■ Written instruction:
Write out again every line, starting with the line that contains "Task: Select the rayTool in the hotbar" and going on through the line that contains "point(154,17)", requests included. Add 85 to each coordinate in the answers.

■ Records supplied:
_ _ _ _

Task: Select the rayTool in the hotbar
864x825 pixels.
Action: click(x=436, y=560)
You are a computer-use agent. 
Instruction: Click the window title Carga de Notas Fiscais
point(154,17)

_ _ _ _

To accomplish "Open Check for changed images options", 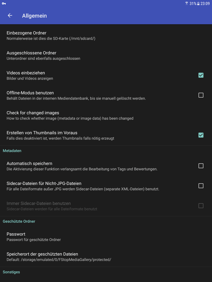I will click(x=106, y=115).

_ _ _ _

■ Result of the exercise:
Task: Select the rayTool in the hotbar
864x825 pixels.
Action: click(x=521, y=645)
You are a computer-use agent. 
Instruction: Click the window title Carga de Notas Fiscais
point(239,102)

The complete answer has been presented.